Mantega diz que governo não pretende rever lei fiscal

O ministro da Fazenda, Guido Mantega, afirmou nesta quinta-feira que não está nos planos do governo qualquer intenção de rever a Lei de Responsabilidade Fiscal (LRF). Segundo o ministro, o governo admite conversar com os governadores, mas dentro das possibilidades que a lei permite. "Nós podemos estudar uma ajuda aos Estados muitas vezes no sentido de uma cooperação técnica para que possam equilibrar as suas contas. Queremos cooperar, mas sem violar os preceitos da Lei de Responsabilidade Fiscal", explicou Mantega. O ministro disse que a LRF deu um equilíbrio fiscal importante e que isto vai continuar. "Então, revisar os preceitos da lei ou fazer a reestruturação de dívidas é algo inexeqüível, é algo que não pretendemos fazer e não faremos." Ele, no entanto, disse que pretende abrir com os governadores uma discussão sobre a reforma tributária.

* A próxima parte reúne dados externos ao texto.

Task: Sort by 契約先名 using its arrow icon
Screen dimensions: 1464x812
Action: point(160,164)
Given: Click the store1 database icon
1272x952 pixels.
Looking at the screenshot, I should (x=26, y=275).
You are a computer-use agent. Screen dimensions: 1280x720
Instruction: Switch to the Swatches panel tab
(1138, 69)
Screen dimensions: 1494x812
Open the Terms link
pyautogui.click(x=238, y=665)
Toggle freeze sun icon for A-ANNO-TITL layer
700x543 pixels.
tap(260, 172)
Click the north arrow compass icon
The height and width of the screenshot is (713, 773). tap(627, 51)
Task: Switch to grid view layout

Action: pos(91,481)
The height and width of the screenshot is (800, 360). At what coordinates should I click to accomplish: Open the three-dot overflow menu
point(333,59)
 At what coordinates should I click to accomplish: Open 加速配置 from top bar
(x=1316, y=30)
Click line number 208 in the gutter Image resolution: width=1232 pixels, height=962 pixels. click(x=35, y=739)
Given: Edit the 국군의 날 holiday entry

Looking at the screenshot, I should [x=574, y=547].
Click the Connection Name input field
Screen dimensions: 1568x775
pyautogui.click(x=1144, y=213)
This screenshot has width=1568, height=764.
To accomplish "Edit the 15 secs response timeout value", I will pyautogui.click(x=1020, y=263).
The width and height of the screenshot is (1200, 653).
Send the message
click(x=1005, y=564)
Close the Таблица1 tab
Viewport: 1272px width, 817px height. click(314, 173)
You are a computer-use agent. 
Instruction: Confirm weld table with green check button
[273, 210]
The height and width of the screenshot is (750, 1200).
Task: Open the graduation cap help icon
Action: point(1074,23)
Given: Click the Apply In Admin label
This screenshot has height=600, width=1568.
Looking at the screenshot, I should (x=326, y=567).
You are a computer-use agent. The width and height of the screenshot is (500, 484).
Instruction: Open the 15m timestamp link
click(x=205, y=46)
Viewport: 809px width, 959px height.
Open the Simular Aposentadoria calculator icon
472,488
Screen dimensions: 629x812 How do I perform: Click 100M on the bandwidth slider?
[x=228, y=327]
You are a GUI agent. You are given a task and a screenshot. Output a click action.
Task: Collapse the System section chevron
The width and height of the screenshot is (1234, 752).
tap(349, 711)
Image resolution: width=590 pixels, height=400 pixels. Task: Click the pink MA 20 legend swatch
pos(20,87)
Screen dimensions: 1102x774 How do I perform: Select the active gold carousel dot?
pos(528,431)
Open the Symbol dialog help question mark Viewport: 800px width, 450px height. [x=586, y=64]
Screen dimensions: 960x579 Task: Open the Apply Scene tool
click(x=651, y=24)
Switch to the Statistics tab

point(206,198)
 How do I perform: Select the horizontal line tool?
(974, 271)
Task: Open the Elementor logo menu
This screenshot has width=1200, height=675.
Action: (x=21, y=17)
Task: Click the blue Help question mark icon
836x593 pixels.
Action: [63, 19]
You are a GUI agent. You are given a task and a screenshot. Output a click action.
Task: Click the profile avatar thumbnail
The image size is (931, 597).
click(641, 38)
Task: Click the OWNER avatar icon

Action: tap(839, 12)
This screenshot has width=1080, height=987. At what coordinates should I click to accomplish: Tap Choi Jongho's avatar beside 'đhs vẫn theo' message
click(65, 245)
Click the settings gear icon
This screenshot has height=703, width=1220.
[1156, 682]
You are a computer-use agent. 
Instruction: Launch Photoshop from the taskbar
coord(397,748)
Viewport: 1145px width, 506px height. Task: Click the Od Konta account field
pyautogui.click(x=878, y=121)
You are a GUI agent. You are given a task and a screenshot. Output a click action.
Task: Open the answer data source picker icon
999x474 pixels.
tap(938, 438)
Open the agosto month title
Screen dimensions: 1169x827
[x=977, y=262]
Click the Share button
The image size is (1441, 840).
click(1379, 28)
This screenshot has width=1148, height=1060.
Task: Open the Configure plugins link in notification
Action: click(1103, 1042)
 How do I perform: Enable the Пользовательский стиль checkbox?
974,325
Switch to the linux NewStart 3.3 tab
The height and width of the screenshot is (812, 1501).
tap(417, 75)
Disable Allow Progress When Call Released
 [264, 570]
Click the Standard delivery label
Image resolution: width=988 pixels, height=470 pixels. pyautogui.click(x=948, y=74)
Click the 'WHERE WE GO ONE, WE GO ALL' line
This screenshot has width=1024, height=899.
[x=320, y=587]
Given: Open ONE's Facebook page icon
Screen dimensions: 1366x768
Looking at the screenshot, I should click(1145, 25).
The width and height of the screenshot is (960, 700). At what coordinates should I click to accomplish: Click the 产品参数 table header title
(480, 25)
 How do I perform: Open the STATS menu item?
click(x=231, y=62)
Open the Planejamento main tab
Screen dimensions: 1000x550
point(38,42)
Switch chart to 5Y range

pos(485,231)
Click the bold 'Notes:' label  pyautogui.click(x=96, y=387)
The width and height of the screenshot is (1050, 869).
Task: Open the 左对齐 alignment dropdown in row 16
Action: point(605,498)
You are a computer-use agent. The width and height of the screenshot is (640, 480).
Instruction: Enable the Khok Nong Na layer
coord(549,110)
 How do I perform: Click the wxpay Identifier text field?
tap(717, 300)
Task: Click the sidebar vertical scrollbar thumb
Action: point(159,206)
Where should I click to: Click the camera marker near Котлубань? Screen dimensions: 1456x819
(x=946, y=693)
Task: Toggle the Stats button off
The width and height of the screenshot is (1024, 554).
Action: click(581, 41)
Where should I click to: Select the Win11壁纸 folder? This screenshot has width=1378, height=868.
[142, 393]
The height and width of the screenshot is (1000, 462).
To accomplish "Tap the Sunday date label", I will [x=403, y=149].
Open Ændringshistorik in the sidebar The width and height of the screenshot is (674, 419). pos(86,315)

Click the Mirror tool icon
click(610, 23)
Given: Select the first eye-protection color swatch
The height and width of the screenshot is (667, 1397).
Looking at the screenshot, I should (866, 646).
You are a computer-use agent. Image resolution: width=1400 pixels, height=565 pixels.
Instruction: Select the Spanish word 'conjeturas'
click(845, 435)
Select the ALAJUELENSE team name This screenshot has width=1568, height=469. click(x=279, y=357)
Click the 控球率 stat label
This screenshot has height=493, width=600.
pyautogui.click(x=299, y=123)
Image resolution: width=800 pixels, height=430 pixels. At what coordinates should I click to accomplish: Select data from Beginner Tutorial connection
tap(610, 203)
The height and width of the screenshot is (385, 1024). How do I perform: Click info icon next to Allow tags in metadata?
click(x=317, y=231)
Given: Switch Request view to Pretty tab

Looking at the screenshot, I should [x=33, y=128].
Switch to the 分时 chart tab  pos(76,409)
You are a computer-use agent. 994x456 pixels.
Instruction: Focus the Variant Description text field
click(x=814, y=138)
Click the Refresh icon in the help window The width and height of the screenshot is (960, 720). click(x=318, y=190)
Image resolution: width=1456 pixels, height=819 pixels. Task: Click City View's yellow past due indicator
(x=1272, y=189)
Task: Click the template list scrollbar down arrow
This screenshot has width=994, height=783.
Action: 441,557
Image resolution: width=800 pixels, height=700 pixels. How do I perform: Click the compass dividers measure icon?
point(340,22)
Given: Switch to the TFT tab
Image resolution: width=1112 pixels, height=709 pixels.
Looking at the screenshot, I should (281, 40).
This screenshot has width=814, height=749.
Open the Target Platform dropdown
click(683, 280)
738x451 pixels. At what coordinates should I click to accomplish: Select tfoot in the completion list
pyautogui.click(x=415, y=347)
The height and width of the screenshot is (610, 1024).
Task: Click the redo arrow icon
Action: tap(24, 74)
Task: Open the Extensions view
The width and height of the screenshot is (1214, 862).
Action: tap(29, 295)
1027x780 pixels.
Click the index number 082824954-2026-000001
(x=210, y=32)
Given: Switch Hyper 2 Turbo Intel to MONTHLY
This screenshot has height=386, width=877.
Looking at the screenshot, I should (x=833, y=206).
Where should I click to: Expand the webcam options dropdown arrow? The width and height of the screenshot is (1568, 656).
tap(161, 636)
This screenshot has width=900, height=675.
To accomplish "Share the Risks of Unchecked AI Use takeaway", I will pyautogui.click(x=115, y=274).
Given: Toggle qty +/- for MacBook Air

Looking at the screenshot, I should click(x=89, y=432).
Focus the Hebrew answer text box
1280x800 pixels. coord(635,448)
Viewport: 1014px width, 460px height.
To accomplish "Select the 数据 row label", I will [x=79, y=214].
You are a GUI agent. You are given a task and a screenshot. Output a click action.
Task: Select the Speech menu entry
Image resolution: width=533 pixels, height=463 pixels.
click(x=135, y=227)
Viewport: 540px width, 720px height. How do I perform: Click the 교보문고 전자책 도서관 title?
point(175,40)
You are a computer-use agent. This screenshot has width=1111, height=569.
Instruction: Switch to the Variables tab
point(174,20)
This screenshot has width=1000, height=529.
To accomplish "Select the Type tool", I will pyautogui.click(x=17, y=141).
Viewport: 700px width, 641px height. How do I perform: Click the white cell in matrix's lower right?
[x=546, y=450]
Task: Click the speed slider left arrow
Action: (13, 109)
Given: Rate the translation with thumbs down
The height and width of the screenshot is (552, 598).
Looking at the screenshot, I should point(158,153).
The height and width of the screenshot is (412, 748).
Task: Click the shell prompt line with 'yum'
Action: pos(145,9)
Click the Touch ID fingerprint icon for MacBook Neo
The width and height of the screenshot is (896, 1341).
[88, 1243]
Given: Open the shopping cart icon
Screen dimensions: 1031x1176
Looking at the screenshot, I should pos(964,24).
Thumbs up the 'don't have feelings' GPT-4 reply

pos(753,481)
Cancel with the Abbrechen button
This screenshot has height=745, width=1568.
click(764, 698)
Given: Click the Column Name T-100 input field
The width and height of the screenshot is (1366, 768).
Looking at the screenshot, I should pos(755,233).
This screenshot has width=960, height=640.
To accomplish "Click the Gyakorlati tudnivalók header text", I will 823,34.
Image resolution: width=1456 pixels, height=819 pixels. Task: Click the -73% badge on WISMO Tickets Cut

Segundo Mantega, a reforma tributária vai criar as condições para que os investimentos e a atividade econômica deslanchem no País. "O fim da guerra fiscal, a simplificação da arrecadação, o estímulo ao crescimento é algo que interessa a todos os governadores porque eles querem ter mais arrecadação e de uma forma sadia em cima do crescimento econômico", justificou Mantega.Ele disse que nesta quinta-feira já trataria sobre reforma tributária com o governador da Paraíba, Cassio Cunha Lima (PSDB). Mantega reconheceu que a reforma tributária não é uma tarefa fácil porque mexe com interesses da Federação. Mantega disse que a proposta é fazer uma reforma que, do ponto de vista da arrecadação, seja neutra. "Não tem que haver prejuízo para nenhum estado. Queremos uma reforma tributária que garanta o mesmo patamar atual de arrecadação para cada estado", disse.O ministro disse que há uma disposição forte do governo em tentar conciliar os diversos interesses de cada Estado, respeitando as suas características. Mantega lembrou que há Estados que têm vocação mais exportadora do que outros.Mantega afirmou ainda que o governo pretende agilizar a implantação da nota fiscal eletrônica, porque, segundo ele, cria um sistema que detecta a arrecadação de cada Estado, combate a sonegação e reduz custo operacional das empresas.